Copy out the part of the material that opens with the line containing "Where should I click to: Open the Organize" and runs through its end, requests included, and shift every coordinate in the answers up by 128.

------------------------------------------------

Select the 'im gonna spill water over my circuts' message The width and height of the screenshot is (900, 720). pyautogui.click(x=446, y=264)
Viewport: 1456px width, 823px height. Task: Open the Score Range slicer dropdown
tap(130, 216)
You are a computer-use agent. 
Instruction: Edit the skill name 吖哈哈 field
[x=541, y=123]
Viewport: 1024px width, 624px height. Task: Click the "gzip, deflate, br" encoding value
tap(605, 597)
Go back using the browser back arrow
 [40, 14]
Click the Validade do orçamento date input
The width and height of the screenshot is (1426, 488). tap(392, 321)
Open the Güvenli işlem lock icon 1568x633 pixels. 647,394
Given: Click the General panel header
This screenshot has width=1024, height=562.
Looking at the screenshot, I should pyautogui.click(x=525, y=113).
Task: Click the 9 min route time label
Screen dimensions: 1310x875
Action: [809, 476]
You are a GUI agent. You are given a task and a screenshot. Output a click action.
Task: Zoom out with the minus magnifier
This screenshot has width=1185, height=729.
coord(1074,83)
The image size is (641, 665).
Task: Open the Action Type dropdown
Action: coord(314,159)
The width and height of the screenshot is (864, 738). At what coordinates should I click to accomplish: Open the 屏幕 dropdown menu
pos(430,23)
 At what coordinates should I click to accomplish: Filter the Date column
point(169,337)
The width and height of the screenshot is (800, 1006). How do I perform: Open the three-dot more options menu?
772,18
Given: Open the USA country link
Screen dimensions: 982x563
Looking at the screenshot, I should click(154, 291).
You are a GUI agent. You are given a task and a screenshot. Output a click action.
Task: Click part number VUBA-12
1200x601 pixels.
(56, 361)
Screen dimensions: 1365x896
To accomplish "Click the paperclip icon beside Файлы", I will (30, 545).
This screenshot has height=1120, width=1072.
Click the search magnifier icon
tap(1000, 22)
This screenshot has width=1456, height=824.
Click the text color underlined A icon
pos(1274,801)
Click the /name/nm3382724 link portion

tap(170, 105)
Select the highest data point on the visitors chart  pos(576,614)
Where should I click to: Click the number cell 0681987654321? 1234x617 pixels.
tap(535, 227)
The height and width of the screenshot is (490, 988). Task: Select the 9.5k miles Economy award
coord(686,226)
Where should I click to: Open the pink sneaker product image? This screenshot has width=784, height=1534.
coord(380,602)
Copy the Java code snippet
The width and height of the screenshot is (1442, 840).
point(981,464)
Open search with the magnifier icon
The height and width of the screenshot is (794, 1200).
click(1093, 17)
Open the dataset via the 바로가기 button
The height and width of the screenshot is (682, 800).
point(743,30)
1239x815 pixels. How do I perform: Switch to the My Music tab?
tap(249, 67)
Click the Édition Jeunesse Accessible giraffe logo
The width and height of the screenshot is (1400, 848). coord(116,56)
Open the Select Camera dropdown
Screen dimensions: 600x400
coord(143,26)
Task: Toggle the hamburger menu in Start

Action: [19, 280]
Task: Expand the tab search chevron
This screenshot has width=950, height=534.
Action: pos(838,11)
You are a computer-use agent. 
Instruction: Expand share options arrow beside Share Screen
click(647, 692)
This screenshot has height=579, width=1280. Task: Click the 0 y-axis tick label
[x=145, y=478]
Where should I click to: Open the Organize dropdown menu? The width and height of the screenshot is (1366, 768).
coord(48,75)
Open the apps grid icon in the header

------------------------------------------------

■ **Response to the exercise**:
Where should I click to: Open the Organize dropdown menu? The width and height of the screenshot is (1366, 768).
coord(176,203)
Open the apps grid icon in the header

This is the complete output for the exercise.